Questions about the office environment
If you’ll be spending any amount of your work week in the office—or even if you’re working remotely from home but connecting with other brokerage members by Zoom—you want to know what is expected of you.
The following questions can help create a clearer mental picture of what it will be like to work in the brokerage office or to virtually connect with your co-workers on a daily and weekly basis:
- How many real estate agents work in the office?
- How often do you have team meetings, lunch & learn sessions, happy hours, etc.?
- What do you do to help promote listings, individual agents, and your office?
- Is phone duty or an in-office desk required for each agent? How many hours a week?
- How are you involved with the communities in your area?
- Are all who join this brokerage required to be full-time agents?
- Do you have quotas that need to be met—like a minimum number of sales per year?
Questions about company culture
While you’ll no doubt pick up on some of this while asking questions about the brokerage office environment, you’ll want to ask questions about company culture. Two offices can have the same set of rules but can feel completely different because of their company culture.

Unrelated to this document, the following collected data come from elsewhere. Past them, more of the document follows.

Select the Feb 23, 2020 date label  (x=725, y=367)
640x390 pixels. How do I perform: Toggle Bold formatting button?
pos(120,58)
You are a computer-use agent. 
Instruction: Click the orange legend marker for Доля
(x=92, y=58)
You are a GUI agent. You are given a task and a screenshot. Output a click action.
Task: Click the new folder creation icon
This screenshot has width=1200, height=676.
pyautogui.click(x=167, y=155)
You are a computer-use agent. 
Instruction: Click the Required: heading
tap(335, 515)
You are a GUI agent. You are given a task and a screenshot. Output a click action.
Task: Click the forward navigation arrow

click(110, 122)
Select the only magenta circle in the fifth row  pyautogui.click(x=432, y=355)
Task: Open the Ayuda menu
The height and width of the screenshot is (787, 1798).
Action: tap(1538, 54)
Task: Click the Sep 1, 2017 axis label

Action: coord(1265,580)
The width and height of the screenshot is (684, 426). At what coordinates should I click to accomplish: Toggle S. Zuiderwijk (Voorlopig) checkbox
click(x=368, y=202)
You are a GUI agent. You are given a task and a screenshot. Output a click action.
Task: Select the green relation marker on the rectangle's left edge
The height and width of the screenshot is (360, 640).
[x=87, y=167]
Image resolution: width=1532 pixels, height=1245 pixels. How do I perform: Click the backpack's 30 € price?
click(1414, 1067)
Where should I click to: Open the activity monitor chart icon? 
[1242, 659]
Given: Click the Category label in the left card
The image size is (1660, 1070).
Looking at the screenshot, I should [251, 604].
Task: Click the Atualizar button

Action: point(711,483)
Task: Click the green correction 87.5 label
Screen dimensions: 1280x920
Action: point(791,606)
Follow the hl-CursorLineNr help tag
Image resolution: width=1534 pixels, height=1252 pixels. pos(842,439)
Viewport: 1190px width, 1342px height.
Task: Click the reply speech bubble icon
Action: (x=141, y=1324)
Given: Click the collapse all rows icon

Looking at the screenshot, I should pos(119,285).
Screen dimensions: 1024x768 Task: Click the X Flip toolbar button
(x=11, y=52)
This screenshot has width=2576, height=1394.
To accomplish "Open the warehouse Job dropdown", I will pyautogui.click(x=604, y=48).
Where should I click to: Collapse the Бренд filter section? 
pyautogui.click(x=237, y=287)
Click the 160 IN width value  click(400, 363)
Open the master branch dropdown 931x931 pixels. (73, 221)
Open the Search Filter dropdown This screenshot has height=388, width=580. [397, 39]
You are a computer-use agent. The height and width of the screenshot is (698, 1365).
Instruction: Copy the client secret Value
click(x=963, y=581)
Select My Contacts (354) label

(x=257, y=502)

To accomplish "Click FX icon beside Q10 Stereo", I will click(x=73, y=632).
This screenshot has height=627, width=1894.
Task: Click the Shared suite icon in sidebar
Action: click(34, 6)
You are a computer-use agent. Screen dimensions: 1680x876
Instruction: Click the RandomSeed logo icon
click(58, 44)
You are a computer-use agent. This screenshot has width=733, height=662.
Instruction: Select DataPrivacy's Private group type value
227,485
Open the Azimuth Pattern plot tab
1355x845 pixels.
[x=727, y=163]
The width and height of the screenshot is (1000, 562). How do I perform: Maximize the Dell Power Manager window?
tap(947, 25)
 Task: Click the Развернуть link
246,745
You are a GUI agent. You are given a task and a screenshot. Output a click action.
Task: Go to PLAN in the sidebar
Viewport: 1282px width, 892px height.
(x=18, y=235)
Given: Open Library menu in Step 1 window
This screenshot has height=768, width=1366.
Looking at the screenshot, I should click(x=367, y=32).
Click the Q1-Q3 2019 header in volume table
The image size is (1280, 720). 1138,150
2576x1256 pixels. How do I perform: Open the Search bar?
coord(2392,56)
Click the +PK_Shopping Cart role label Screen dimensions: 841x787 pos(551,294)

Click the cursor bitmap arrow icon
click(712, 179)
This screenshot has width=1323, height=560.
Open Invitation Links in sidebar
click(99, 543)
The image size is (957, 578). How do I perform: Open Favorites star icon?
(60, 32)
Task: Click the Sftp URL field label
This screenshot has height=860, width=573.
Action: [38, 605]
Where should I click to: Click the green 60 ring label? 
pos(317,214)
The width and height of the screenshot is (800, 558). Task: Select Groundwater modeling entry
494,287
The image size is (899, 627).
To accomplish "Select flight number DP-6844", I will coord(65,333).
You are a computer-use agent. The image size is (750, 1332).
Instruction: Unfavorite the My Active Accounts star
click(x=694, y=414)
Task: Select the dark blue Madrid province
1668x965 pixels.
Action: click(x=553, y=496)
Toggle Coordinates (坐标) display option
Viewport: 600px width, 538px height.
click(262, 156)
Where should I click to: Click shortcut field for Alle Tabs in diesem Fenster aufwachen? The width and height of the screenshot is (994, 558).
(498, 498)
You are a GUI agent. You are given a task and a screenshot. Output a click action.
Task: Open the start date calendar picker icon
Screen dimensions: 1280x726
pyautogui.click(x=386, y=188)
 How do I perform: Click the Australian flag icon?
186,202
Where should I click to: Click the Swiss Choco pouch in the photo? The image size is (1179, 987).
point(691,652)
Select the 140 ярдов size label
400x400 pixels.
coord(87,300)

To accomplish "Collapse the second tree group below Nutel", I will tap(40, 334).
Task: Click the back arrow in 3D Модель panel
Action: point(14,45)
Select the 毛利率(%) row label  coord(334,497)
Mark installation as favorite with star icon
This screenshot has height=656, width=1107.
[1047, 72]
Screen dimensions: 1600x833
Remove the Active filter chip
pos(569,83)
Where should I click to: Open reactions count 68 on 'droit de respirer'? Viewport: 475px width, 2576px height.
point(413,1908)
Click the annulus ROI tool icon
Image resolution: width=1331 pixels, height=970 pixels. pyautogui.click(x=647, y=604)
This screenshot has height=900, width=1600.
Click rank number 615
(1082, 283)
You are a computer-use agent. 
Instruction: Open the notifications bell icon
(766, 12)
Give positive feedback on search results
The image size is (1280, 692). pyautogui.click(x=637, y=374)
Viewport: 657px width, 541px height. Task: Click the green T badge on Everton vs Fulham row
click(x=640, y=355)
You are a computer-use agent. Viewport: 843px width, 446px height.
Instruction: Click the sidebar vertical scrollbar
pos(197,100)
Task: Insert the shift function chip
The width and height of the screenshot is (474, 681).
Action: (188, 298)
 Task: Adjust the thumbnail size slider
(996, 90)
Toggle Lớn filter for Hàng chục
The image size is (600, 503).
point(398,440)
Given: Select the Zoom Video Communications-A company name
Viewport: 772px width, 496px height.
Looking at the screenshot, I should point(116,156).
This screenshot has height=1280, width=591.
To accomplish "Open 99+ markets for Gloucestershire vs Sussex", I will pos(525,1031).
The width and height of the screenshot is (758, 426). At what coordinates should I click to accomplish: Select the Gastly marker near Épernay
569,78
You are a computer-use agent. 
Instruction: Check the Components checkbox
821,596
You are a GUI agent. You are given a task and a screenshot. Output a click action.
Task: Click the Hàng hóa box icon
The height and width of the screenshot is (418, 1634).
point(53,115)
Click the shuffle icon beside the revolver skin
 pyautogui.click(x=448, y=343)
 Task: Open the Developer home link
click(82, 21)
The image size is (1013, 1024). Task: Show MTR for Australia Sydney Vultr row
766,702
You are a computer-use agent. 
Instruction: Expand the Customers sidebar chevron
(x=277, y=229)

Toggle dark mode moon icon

The more experience you have working in different environments and with different leadership, the more you pick up on this.
Culture isn’t so much about the perks you might enjoy at the office (a fully-stocked coffee bar, Taco Tuesdays, happy hours) and more about the overall atmosphere of working there. And as a potential newbie, you’ll want to get some answers from those who’ve worked there for a while.
So, be prepared to ask the following:
- Can you describe the general atmosphere of the office?
- Would it be possible to get a guided tour of the brokerage and meet some of the agents and staff?
- BONUS: Can I sit in on an upcoming team meeting or training session?
These questions will greatly impact your income each year, so write down all the details so you can compare notes later.
- What’s the commission split?
- What benefits or perks do you offer your agents?
- Do you have a commission cap?
- Do you charge any franchise fees?
- Which expenses do you cover? And which would I pay for?
- eKey (to access property lockboxes)
- Business cards
- REALTOR designation (usually $400+ per year)
- Website hosting and IDX (MLS feed)
- Do you charge any brokerage-related fees?
- Monthly office fee
- Monthly MLS fee
- Start-up fee
- Errors & Omissions Insurance (E&O)
- Desk fee
- Continuing education fee
What if they won’t answer some of my questions?
Like in any relationship, some red flags could start waving right at the first (or second) meeting, while others lay low for a bit longer.
During interviews with your top brokerages, note whether the person you’re interviewing is reticent in response to any of the above questions—or outright refuses to answer one of them.
They might excuse this by saying, “These are things you’d learn as part of your training,”—once you commit to them.
If they’re holding back on questions related to training, to leads, or your income and expenses (commissions split, brokerage fees, etc.), chances are good they either don’t have a fully organized program—or that they suspect their answers might scare you off.
On the other hand, if they respond to your questions with clearly articulated, thoughtful answers—detailing their new agent program, for example, as well as their onboarding process, what you can expect, and success stories of agents on their team, you can trust this is a brokerage willing to invest in your future as a real estate professional.
And if none of the brokerages rule themselves out, ask yourself which of them feels like the best fit, either because you deeply respect and admire the person you’ve interviewed or because you believe your skills and income as an agent would grow there most quickly (or both reasons).
In other words, don’t forget to ask yourself the right questions, too.